On or before December first, nineteen hundred ninety-four a copy of
such report, and such recommendations as may be deemed appropriate shall
be submitted to the governor, the temporary president of the senate, the
speaker of the assembly, and the respective minority leaders of each
such house.
(c) Three year capital plan. (1) On or before July first of each year,
the commissioners of the offices of the department of mental hygiene
shall each submit to the advisory council of their respective offices a
statewide three year capital plan for facilities within the jurisdiction
of their respective offices. The capital plan shall set forth the
projects proposed to be designed, constructed, acquired, reconstructed,
rehabilitated or otherwise substantially altered pursuant to
appropriation to meet the capital development needs of the respective
agencies for the next ensuing three years; the years of such plan shall
correspond to the years of the statewide five year plan as required by
subdivision (b) of this section.
(2) Such plan for each office shall include but not be limited to a
detailed project schedule indicating the location by county or borough
and estimated cost of each project, the anticipated dates on which the
design and construction of the project is to commence, the proposed
method of financing for the project, the estimated economic life of the
project and whether the proposed project constitutes design, new
construction or rehabilitation.
(3) Such plan shall further specify for each project whether the
project is to be a residential or nonresidential facility, a state or
voluntary operated facility, and, the number of clients, by source of
clients, proposed to utilize the facility. The information on the source
of the client shall include but not be limited to identification of
clients currently living independently, or at home with families, or
with caretakers, clients defined by their respective agencies as special
populations, or clients currently residing in an institutional setting
under the jurisdiction of the offices of the department.

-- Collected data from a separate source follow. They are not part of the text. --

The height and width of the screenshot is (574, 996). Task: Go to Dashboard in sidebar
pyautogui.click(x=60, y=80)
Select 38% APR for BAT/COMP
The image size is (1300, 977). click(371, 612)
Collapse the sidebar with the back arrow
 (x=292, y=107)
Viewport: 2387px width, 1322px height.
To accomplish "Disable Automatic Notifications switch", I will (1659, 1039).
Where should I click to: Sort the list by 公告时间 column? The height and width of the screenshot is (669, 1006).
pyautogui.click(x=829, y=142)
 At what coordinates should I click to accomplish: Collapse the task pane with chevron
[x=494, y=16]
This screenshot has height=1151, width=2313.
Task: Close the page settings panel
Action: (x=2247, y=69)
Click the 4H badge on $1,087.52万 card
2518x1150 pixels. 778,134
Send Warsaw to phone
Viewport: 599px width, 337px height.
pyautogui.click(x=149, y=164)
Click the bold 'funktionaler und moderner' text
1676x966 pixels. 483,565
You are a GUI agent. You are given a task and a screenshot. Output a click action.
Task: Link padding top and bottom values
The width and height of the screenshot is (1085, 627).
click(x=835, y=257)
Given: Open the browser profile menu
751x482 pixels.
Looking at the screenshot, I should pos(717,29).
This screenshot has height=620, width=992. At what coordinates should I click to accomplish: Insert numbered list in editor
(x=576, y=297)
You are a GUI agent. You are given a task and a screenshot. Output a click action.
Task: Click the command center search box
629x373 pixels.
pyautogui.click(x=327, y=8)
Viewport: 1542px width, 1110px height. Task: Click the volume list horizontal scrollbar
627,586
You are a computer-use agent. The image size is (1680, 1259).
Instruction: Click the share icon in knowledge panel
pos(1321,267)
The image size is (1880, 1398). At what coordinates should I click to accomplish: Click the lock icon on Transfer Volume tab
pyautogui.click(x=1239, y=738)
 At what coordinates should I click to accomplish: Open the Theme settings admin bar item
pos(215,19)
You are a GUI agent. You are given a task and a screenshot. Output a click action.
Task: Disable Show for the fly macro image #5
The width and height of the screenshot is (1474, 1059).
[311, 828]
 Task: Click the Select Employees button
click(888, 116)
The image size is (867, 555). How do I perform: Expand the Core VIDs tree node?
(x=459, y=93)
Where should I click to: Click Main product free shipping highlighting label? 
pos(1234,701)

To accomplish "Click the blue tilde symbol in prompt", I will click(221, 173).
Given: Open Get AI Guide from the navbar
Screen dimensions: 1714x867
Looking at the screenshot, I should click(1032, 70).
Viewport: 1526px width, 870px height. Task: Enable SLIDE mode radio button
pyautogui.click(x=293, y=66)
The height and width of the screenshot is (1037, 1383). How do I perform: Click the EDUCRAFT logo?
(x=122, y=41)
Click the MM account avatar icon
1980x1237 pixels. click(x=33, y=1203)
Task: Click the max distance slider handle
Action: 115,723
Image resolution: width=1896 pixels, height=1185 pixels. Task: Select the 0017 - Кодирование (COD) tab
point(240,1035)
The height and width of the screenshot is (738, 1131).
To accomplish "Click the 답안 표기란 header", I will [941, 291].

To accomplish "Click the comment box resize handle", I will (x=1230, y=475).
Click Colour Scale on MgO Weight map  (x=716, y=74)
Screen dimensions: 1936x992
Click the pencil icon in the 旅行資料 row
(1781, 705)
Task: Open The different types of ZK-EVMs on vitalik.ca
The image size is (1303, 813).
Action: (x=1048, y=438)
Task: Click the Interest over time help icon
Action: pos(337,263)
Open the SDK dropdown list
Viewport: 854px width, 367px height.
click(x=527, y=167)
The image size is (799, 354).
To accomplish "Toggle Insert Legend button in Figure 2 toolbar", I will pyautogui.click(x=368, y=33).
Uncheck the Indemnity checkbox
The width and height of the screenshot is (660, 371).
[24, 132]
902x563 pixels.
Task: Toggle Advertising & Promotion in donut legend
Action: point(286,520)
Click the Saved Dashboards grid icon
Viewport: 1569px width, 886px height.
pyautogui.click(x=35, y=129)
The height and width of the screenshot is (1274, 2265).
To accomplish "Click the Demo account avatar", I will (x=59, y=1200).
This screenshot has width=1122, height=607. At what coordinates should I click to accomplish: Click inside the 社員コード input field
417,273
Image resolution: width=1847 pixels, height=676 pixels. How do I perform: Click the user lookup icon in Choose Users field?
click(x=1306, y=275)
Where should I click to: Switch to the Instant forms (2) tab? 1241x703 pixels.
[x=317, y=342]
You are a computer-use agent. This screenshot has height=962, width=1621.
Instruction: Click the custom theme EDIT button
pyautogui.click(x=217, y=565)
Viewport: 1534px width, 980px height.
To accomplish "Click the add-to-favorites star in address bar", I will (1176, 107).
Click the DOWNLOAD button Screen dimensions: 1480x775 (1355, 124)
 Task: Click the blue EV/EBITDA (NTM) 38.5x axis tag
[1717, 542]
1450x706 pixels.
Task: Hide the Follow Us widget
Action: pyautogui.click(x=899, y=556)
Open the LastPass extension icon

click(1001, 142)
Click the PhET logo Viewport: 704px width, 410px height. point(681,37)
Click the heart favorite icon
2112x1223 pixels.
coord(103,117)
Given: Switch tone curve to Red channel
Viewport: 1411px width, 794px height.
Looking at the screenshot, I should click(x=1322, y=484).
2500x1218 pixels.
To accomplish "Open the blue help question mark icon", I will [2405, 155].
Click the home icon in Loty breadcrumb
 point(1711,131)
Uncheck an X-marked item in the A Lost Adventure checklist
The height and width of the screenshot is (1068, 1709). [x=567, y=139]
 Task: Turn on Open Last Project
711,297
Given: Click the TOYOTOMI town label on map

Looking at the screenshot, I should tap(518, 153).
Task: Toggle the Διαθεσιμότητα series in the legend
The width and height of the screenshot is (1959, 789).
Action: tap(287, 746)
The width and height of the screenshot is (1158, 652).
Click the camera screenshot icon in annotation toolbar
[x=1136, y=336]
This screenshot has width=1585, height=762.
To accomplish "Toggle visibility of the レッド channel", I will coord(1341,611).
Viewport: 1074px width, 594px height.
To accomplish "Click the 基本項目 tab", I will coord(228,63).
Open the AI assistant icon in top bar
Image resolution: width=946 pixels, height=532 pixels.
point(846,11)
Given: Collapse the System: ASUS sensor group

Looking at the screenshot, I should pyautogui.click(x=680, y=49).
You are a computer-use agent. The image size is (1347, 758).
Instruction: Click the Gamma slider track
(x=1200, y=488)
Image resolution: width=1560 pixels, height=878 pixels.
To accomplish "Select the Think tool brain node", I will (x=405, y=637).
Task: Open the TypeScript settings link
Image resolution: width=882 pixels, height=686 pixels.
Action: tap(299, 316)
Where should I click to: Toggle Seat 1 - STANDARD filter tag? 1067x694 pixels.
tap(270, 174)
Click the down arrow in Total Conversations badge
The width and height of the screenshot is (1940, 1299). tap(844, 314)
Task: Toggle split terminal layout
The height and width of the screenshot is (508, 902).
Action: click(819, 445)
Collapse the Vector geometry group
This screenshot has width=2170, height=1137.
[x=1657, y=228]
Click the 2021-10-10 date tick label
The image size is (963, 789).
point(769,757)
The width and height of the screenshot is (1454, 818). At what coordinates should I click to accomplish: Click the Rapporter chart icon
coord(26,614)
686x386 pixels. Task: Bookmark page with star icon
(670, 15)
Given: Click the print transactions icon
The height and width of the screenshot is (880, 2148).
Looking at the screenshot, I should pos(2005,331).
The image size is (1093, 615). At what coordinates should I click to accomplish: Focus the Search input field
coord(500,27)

(4) The advisory council of the appropriate office shall review such
plan and report its recommendation to the commissioner for inclusion,
provided, however, that the behavioral health services advisory council
shall forward its comments on the capital plan of the office of mental
health to the mental health planning council which shall forward such
recommendations after review to the commissioner of mental health. The
commissioner shall submit his or her plan with the formal
recommendations of the advisory council of his or her office and any
subsequent appropriate modifications to the governor no later than the
first day of November of each year or concurrent with the annual
submission of estimates and information required by section one of
article seven of the constitution in order that such plans shall be
considered with the estimates of the offices for the preparation of the
executive budget of the state of New York for the next succeeding state
fiscal year. The commissioners shall also submit such plans to the
chairmen of the senate finance committee and the assembly ways and means
committee.
(5) Each statewide three year capital plan for facilities shall be
evaluated and revised annually to encompass the fiscal year then in
progress and the next ensuing two fiscal years to ensure responsiveness
to the changing needs and goals of the department, and to reflect the
development of new information and project completion.